Start of DOCUMENT EXCERPT
I’m excited and grateful to share with you the news that my article “Evaluating the Comparability of Two Measures of Lexical Diversity” has been accepted for publication in the applied linguistics journal System. The article should appear in the journal in the next several months. I would like to take a minute and explain it in language everyone can understand. I will attempt to define any complex or unusual terms and to explain processes as simply as possible, but these topics are complicated so getting to understanding will take some time and effort. This post will probably be of interest to very few people so I don’t blame you if you skip it.
What is lexical diversity?
“Lexical diversity” is a term used in applied linguistics and related fields to refer to the displayed range of vocabulary in a given text. (Related terms include lexical density, lexical richness, etc., which differ based on changes in how these terms are used and defined — for example, some systems use weightings based on the relative rarity of words.) Evaluating that range seems intuitively simple, and yet developing a valid, reliable metric for such evaluation has proven unusually tricky. A great many attempts to create such metrics have been undertaken with limited success. Some of the more exciting attempts now utilize complex algorithmic processes that would not have been practically feasible before the advent of the personal computer. My paper compares two of them and provides empirical justification for a claim about their mechanism made by other researchers.
Why do we care about it?
Lexical diversity and similar metrics have been used for a wide variety of applications. Being able to display a large vocabulary is often considered an important aspect of being a sophisticated language user. This is particularly true because we recognize a distinction between active vocabulary, or the words a language user can utilize effectively in their speech and writing, and a passive vocabulary, or the words a language user can define when challenged, such as in a test. This is an important distinction for real-world language use. For example, many tests of English as a second language involve students choosing the best definition for an English term from a list of possible definitions. But clearly, being able to choose a definition from a list and being able to effectively use a word in real-life situations are different skills. This is a particularly acute issue because of the existence of English-language “cram schools” where language learners study lists of vocabulary endlessly but get little language experience of value. Lexical diversity allows us to see how much vocabulary someone actually integrates into their production. This has been used to assess the proficiency of second language speakers; to detect learning disabilities and language impairments in children; and to assess texts for readability and grade-level appropriateness, among other things. Lexical diversity also has application to machine learning of language and natural language processing, such as is used in computerized translation services.
End of DOCUMENT EXCERPT
Start of RAW DATA
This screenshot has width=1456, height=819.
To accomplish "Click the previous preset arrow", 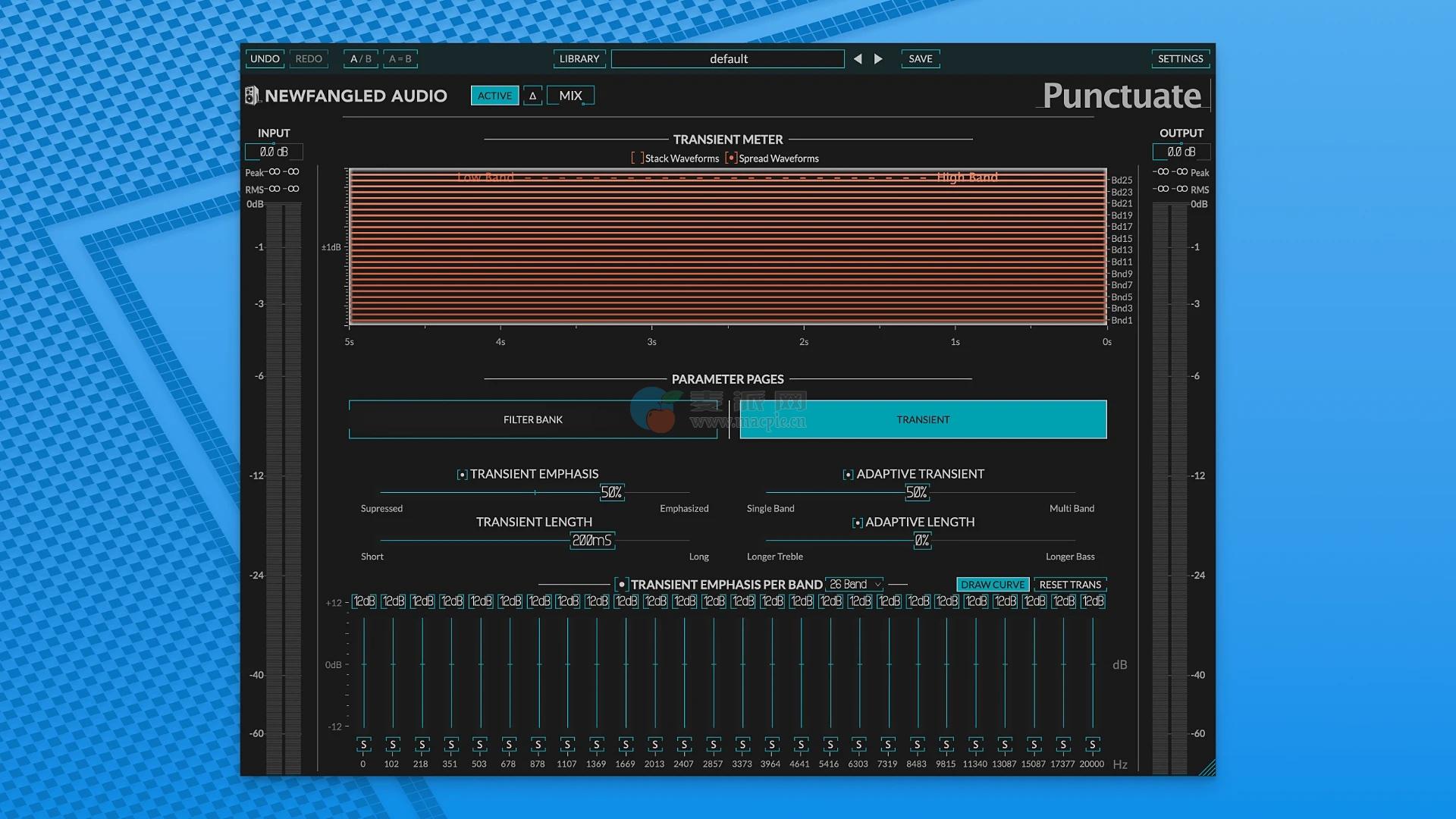I will pos(858,59).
End of RAW DATA
→ WHAT YOU WILL DO
From the lexical diversity post above, reproduce word for word the passage that begins at "I’m excited and" and stops after "you skip it.".

→ THE REPLY
I’m excited and grateful to share with you the news that my article “Evaluating the Comparability of Two Measures of Lexical Diversity” has been accepted for publication in the applied linguistics journal System. The article should appear in the journal in the next several months. I would like to take a minute and explain it in language everyone can understand. I will attempt to define any complex or unusual terms and to explain processes as simply as possible, but these topics are complicated so getting to understanding will take some time and effort. This post will probably be of interest to very few people so I don’t blame you if you skip it.